Open Facilitation at ILRI and in CGIAR, now and in the future

ILRI and CGIAR have been making intensive use of facilitation over time (as testified by the Google Search on ‘CGIAR facilitation’. Within ILRI, Open Facilitation has not been rolled out explicitly labelled as suchs, but a lot of the principles mentioned above are actually put in practice:

  • In more and more events ILRI is making use of facilitators working as pairs to develop each other’s capacity – but we have also developed the capacity of various ILRI and other CGIAR centres’ staff in running effective events and conversations through our Komms Klinics;
  • The process of designing and running events is often totally open to anyone, with invitations to join ‘after action reviews’ for any participants that wish it;
  • All events supported by the ILRI Comms team are effectively documented online for future reference – as evidenced by this list of supported events;
  • And many of these events have their process documented also, from the early 2010 ‘ICTs in agriculture’ exhibition to the recent African Dairy Seminar (September 2014).

 

 

And ILRI is investing ever more in its own facilitation capacity, by bringing social media and Open Access specialists into facilitation…

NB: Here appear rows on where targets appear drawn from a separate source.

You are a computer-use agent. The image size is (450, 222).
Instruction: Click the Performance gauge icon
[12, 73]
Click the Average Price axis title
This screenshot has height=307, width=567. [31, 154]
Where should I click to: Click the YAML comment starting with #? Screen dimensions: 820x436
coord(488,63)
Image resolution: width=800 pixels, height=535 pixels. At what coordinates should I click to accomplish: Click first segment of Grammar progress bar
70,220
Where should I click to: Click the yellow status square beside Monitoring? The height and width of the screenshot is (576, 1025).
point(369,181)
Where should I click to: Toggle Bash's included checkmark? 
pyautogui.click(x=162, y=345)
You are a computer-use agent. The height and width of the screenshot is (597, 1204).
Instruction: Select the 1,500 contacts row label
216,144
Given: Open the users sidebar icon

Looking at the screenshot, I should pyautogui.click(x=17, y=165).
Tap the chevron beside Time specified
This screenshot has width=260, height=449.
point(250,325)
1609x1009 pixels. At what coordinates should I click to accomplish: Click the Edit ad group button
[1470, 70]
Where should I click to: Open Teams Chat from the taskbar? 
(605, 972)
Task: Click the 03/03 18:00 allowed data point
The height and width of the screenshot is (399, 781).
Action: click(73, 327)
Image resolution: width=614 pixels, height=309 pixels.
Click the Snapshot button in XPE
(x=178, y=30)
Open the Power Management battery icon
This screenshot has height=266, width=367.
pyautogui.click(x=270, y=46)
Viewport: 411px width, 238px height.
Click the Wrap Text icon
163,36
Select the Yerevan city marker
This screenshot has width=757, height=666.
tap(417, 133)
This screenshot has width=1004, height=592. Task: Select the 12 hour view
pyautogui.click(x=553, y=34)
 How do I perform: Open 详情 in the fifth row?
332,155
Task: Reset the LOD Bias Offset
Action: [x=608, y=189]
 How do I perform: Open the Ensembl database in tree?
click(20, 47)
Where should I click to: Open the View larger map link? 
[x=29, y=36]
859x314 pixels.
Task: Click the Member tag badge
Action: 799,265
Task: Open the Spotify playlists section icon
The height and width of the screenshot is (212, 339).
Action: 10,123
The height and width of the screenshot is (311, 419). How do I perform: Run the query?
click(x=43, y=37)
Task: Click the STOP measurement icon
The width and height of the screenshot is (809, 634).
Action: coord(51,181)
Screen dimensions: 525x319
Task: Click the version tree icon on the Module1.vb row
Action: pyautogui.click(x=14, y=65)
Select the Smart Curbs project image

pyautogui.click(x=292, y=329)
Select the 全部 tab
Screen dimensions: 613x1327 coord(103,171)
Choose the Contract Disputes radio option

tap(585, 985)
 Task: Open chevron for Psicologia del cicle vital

Some open facilitation trends on the horizon?

Perhaps there will be fewer and fewer meetings, because many people are experiencing that the sacrosanct workshop needs to be reinvented?

Perhaps more and more conversations and events happen online so that online facilitation becomes a much more commonplace trend, labelled perhaps as ‘massive open online facilitation’ – MOOF?

Perhaps people realize that facilitation is not just about improving the quality of collective conversations, but also about facilitating one’s own personal knowledge mastery?

Various people within CGIAR are currently exploring these questions, and more. In fact, the May 2015 issue of the Knowledge Management for Development Journal will be dedicated to facilitation and will feature an article tracking back 10 to 15 years of facilitation history, current and upcoming trends within CGIAR. Stay tuned!

Meanwhile, with open information, open knowledge, open learning, perhaps we have all it takes here to do ‘Open Knowledge Management‘ – OKM? Where will the open movement take us next? And where will facilitation go? All the more reasons to join events on both fronts of this excellent OKM week!